[Items from a data source]
--------
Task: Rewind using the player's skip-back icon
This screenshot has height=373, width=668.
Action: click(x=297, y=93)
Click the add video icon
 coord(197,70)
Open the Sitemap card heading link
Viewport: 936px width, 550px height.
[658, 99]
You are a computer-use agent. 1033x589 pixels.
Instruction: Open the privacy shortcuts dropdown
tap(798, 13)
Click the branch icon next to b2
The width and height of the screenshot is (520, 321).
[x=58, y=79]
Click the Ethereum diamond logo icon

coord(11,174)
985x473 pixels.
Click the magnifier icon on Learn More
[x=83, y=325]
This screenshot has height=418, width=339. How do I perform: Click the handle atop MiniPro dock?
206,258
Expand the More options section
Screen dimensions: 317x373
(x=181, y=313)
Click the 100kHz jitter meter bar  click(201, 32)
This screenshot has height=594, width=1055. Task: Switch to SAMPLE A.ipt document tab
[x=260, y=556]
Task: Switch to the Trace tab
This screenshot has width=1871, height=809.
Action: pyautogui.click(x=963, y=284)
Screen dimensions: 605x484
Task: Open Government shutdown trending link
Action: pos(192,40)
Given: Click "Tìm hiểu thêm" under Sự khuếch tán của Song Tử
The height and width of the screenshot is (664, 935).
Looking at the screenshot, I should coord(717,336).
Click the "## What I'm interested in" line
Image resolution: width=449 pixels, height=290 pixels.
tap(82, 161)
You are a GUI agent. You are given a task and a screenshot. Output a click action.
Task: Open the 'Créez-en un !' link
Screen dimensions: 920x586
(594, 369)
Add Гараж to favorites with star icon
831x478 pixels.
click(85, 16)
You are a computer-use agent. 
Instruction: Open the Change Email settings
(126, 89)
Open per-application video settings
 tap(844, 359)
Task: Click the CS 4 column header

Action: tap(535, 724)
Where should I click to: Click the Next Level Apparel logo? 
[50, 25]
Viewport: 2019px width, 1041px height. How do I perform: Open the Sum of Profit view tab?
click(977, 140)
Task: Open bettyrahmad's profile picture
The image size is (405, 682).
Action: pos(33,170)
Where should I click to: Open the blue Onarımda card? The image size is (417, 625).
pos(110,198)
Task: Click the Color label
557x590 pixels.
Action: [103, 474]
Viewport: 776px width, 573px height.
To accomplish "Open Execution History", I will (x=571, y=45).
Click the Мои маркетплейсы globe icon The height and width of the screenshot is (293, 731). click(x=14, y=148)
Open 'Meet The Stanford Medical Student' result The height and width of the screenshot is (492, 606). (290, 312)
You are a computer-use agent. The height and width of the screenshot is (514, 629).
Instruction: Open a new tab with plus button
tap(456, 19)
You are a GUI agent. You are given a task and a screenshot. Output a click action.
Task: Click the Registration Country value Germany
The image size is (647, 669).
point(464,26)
--------
_Goal_.
Copy the items above word for word, starting with the line that contains "This screenshot has height=594, width=1055." and going on through the line that contains "Click the Мои".

_Task answer_.
This screenshot has height=594, width=1055. Task: Switch to SAMPLE A.ipt document tab
[x=260, y=556]
Task: Switch to the Trace tab
This screenshot has width=1871, height=809.
Action: pyautogui.click(x=963, y=284)
Screen dimensions: 605x484
Task: Open Government shutdown trending link
Action: pos(192,40)
Given: Click "Tìm hiểu thêm" under Sự khuếch tán của Song Tử
The height and width of the screenshot is (664, 935).
Looking at the screenshot, I should coord(717,336).
Click the "## What I'm interested in" line
Image resolution: width=449 pixels, height=290 pixels.
tap(82, 161)
You are a GUI agent. You are given a task and a screenshot. Output a click action.
Task: Open the 'Créez-en un !' link
Screen dimensions: 920x586
(594, 369)
Add Гараж to favorites with star icon
831x478 pixels.
click(85, 16)
You are a computer-use agent. 
Instruction: Open the Change Email settings
(126, 89)
Open per-application video settings
 tap(844, 359)
Task: Click the CS 4 column header

Action: tap(535, 724)
Where should I click to: Click the Next Level Apparel logo? 
[50, 25]
Viewport: 2019px width, 1041px height. How do I perform: Open the Sum of Profit view tab?
click(977, 140)
Task: Open bettyrahmad's profile picture
The image size is (405, 682).
Action: pos(33,170)
Where should I click to: Open the blue Onarımda card? The image size is (417, 625).
pos(110,198)
Task: Click the Color label
557x590 pixels.
Action: [103, 474]
Viewport: 776px width, 573px height.
To accomplish "Open Execution History", I will (x=571, y=45).
Click the Мои маркетплейсы globe icon The height and width of the screenshot is (293, 731). click(x=14, y=148)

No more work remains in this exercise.